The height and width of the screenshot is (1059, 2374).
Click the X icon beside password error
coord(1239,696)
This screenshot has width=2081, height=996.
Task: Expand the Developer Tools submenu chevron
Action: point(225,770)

━━━━

** Exercise directions **
Say every entry again, exactly as it reads.

** Response to the exercise **
The height and width of the screenshot is (1059, 2374).
Click the X icon beside password error
coord(1239,696)
This screenshot has width=2081, height=996.
Task: Expand the Developer Tools submenu chevron
Action: point(225,770)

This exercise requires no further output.